Detection of lipid droplets

Lipid droplets were automatically segmented using Nanolive lipid droplet assay software that identifies spherical structures of even signal distribution over specific local refractive index maxima. The produced lipid droplet segmentations were further used for custom metrics calculations.

Definition of the cytosol compartment

The cytosol compartment is defined as the mask created by the subtraction of all organelles masks (Nucleus, nucleoli, lipid droplets, mitochondria) from the cell segmentation mask.

Metrics calculation

The instantiated masks of cells, mitochondria, lipid droplets, nuclei, and nucleoli and cytosol were used to extract the spatial (shape and size descriptors, centroid position) and RI-derived (dry mass, textures) features of each of the mentioned biological objects in each frame of each time-lapse experiment (Supplementary Movies 119). This was performed using a scientific Python environment and the library scikit-image. Each object’s dry mass content was calculated from its refractive index value using a linear calibration model32. The data were exported as a.csv file into a Python environment and plotted with the Python library matplotlib for figure making or used through the bnlearn python library to establish our organelle cross-regulation networks.

Bayesian network structure learning

We performed our Bayesian network (BN) structure learning using the bnlearn56 python package, to determine which BN captures the best the directional dependencies that exist between our dataset variables, lipid droplets, mitochondria, nucleus, nucleoli, and cytosol dry mass densities, as well as the nature of the single cell, normal or syncytium.

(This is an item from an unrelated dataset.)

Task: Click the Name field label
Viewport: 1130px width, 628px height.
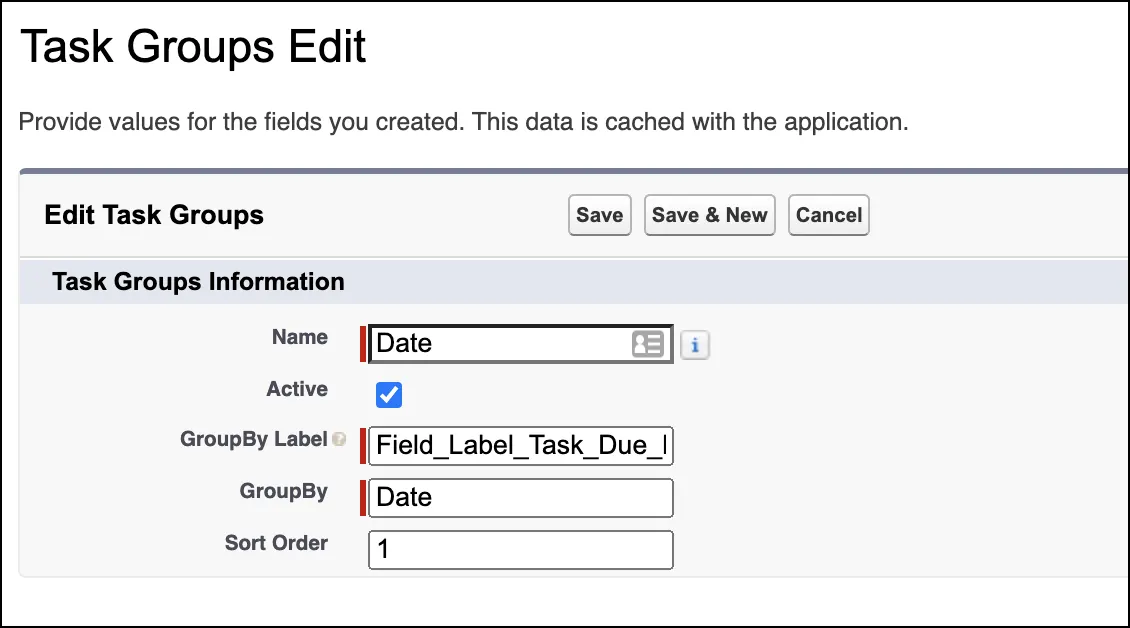Action: coord(300,337)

This was performed 10,000 times in a typical bootstrapping approach where each of the 10,000 datasets has the same size as the original dataset and is generated by random sampling with replacement. This approach allows the capturing of the most robust network structure through BN averaging and diminishes the impact of potential experimental and time-related technical biases.

The best BN for each condition over each dataset was defined using greedy score-based structure learning. For this study, we used the K2 and hill climb search-and-score algorithms, which incrementally test BN alternatives to improve the default scoring function BIC, which itself determines the probability of the BN structure given its training data.

We performed multiple independence tests to define the edge strengths of our BN using each of the three models and their related discretized and non-discretized data. For each pair of our learned BN, a chi-squared, g-squared, loglikelihood, and Cressie–Read statistical test is performed to determine its p-value and associated score. The mean chi squared scores over all bootstrapped iterations are then used as a quantification of the strength of the tested edges. Only edges satisfying the pairwise statistical test and observed at a frequency superior to 0.15 are displayed (see Supplementary Tables 14).

Reporting summary

Further information on research design is available in the Nature Portfolio Reporting Summary linked to this article.